Alors que l'action de Google prenait plus de 2% jeudi matin, celle de Lenovo subissait une forte baisse après l'annonce du rachat à Google des téléphones intelligents de Motorola pour 2,91 milliards de dollars, un échec pour le géant de l'internet qui l'avait acquis à prix d'or il y a deux ans, et un pari risqué pour le groupe chinois.

Lenovo reprend la marque Motorola et les produits déjà lancés ou en préparation, mais Google va conserver «la vaste majorité» du portefeuille de brevets de Motorola Mobility, et «continuer à les utiliser pour défendre l'écosystème d'Android», précise le géant d'internet dans un message sur son blogue officiel.
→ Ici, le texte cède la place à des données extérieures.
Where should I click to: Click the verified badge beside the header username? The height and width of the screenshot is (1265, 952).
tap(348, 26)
Android est le système d'exploitation mobile de Google. Utilisé par un large éventail de fabricants comme Motorola mais aussi le numéro un mondial des téléphones intelligents Samsung, le logiciel domine aujourd'hui largement le marché tant des téléphones intelligents que des tablettes.

L'immense portefeuille de brevets de Motorola avait été l'une des principales motivations de Google quand il avait mis 12,5 milliards de dollars sur la table pour racheter la société en 2012.
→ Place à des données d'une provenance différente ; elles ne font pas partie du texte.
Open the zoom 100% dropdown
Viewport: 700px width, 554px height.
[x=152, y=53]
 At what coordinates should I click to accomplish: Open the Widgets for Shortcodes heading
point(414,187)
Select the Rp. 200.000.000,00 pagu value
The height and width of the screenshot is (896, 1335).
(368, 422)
La revente des téléphones intelligents est tout de même un constat d'échec pour le groupe, qui a, depuis, taillé dans les activités et les effectifs de sa filiale, et en a revendu des morceaux à des tiers notamment les décodeurs payés 2,35 milliards de dollars par Arris il y a un an, sans parvenir jusqu'ici à la faire revenir aux bénéfices.
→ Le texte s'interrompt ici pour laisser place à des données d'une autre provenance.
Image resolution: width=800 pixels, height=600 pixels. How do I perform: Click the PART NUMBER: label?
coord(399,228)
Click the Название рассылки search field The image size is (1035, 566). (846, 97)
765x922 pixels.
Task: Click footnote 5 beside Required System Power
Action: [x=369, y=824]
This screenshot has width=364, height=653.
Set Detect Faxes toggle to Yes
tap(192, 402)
Le titre Lenovo a terminé en forte baisse de 8,2% jeudi à Hong Kong, à 10,06 dollars de Hong Kong (0,9 euro).

Google et Lenovo ont cependant affirmé que l'accord profiterait aux deux parties.

«Lenovo a l'expertise et les capacités pour faire de Motorola un acteur majeur de l'écosystème Android», a commenté le directeur général de Google, Larry Page, dans un communiqué.

De son côté, le PDG de Lenovo Yang Yuanqing a souligné que l'acquisition donnait à Lenovo «l'occasion de devenir immédiatement un acteur solide au niveau mondial dans le secteur en forte croissance des téléphones intelligents».

«Google a eu ce qu'il voulait», mais a payé cher

Motorola avait été l'un des pionniers de la téléphonie mobile, pour laquelle il avait déposé les premiers brevets dans les années 1970. Mais il a raté le tournant des téléphones intelligents.

L'entreprise avait joué son va-tout l'an dernier avec la sortie du Moto X, un téléphone intelligent personnalisable et «made in USA». Motorola en avait baissé le prix récemment, un signe, selon les experts, que les ventes n'étaient pas à la hauteur de ses attentes.

Larry Page a fait le même constat. «Le marché des téléphones intelligents est super concurrentiel et pour réussir, il vaut mieux s'y mettre à fond», a-t-il reconnu. «C'est pourquoi je pense que Lenovo, qui a une activité de téléphones intelligents en forte croissance et qui est le numéro un mondial des PC, s'occupera mieux de Motorola».

Pour l'analyste Jack Gold, de J Gold Associates, «Google a eu ce qu'il voulait et ce dont il avait besoin chez Motorola. Il a eu les brevets, les talents et la connaissance du marché et des appareils mobiles».

«Ils n'ont pas besoin d'être présents dans le secteur des appareils», a-t-il ajouté. «C'est bon pour Google et c'est bon pour Lenovo, à mon avis».

L'analyste a aussi souligné que la transaction pourrait résoudre certains conflits d'intérêts potentiels pour Google, dont le système d'exploitation mobile Android est utilisé par toute une série de fabricants concurrents de Motorola, et domine très largement aujourd'hui le marché des tablettes et des téléphones intelligents.

Mais pour Ramon Llamas, analyste au cabinet spécialisé IDC, la transaction laisse un trou de quelque 7 milliards de dollars dans les comptes de Google. «Est-ce que les brevets valent 7 milliards? Je ne le sais pas, mais c'est une question importante», a-t-il indiqué à l'AFP.

Lenovo est le premier fabricant mondial de PC, une activité qu'il avait rachetée il y a huit ans au géant informatique américain IBM. Il a aussi annoncé récemment son intention de lui racheter ses serveurs d'entrée de gamme, et s'est diversifié ces dernières années dans les téléphones intelligents et les tablettes.